En effet, ils ont d’abord souscrit aux objectifs du développement urbain durable et résolu de façonner leurs plans et politiques en soutenant que leurs actions et interventions à venir s’inscriront toutes dans une perspective « durable ». Ainsi, l’importance de la durabilité transparaît dans la quasi-totalité des projets et exercices de planification actuels et récents dans la région [2]. De plus, ces acteurs publics ont aussi souscrit aux objectifs de la concertation à l’échelle métropolitaine – c’est-à-dire, d’une part, entre les institutions et les représentants de la société civile et, d’autre part, entre les institutions elles-mêmes – et résolu de façonner leurs plans et politiques en soutenant que leurs actions et interventions à venir s’inscriront désormais toutes dans une perspective « concertée ». Andrew et Chiasson (2011) ont ainsi démontré que les autorités municipales de la région semblent vouloir jouer un rôle plus important au sein des processus de planification et d’aménagement, ce qui suppose qu’elles devront dorénavant travailler davantage ensemble que chacune de leur côté. Gilbert (2011) a toutefois fait état de certains effets du caractère ambigu – à la fois diviseur et fédérateur – de la frontière interprovinciale qui sépare Ottawa et Gatineau sur la planification de la région, ce qui complexifie la concertation et limite l’ambition des interventions. Pour pallier ces difficultés, Gordon et Juneau (2011) proposent que soient déléguées certaines compétences en matière de planification à une agence métropolitaine à caractère spécifique, responsable de la concertation entourant la mise en oeuvre de grands plans. Dans la même optique, Sancton (2011) suggère plutôt que soit augmenté le rôle de la CCN pour rendre plus cohérente la planification métropolitaine de la région tout en évitant soigneusement les « insurmontables » obstacles constitutionnels associés à la création d’un district fédéral semblable à celui de Washington, D.C. La concertation y constitue donc un défi majeur, mais y revêt une importance grandissante, entre autres pour assurer la mise en oeuvre du développement urbain durable.
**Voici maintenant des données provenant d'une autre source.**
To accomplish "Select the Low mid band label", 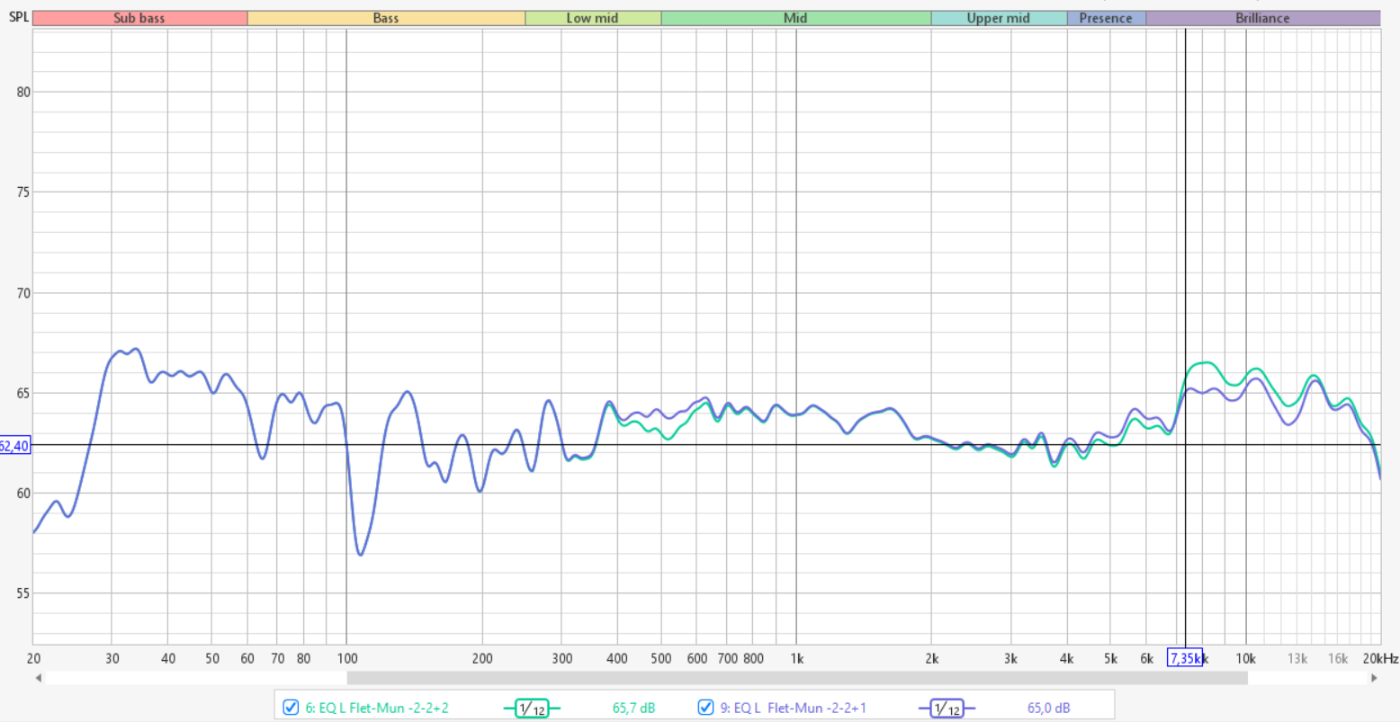I will click(x=593, y=18).
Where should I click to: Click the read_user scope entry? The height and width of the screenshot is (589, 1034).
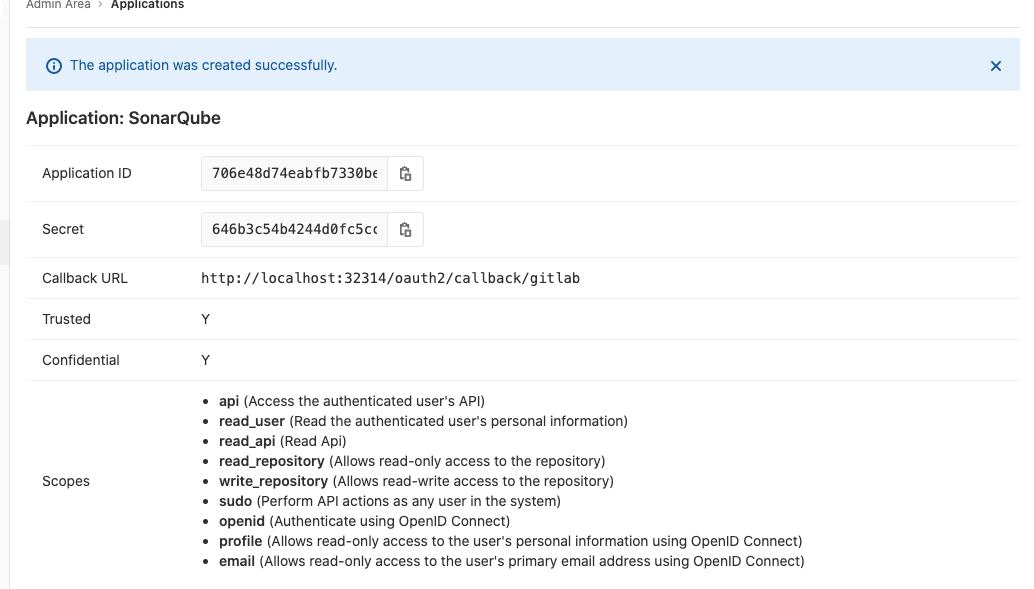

À bien des égards, toutefois, cette situation n’est pas surprenante, car les mots « durabilité » et « concertation » sont récemment devenus de véritables maîtres mots de l’action publique – des impératifs collectifs auxquels les pouvoirs publics sont implicitement tenus de se conformer (Bourdin, 2000 ; Wachter et al., 2002). L’officialisation de la prise en compte de ces impératifs, pour le moment seulement promise dans les politiques, modifierait substantiellement la nature des pratiques planificatrices en matière d’urbanisme et de mobilité dans la région métropolitaine d’Ottawa-Gatineau. Le contexte institutionnel et politique de la région risque toutefois de limiter la portée de ces interventions dans l’optique de la mise en oeuvre effective de ces objectifs de l’action publique urbaine.

La région métropolitaine interprovinciale d’Ottawa-Gatineau

La région métropolitaine interprovinciale d’Ottawa-Gatineau est la région de la capitale nationale (RCN) du Canada, composée de deux municipalités voisines situées chacune dans sa province respective de part et d’autre de la rivière des Outaouais : Gatineau, la quatrième ville la plus populeuse du Québec, du côté nord, et Ottawa, la deuxième ville la plus populeuse de l’Ontario, sise sur la rive sud. Elle correspond essentiellement à la partie urbaine de la région métropolitaine de recensement (RMR) d’Ottawa-Gatineau, quoique avec certaines différences notables en milieu rural (figure 1). Le territoire administratif de la RCN ne correspond donc pas tout à fait au territoire fonctionnel de la région métropolitaine.

Figure 1

Chevauchements territoriaux dans la région métropolitaine d'Ottawa-Gatineau

Chevauchements territoriaux dans la région métropolitaine d'Ottawa-Gatineau
Source: d’après Andrew (2006)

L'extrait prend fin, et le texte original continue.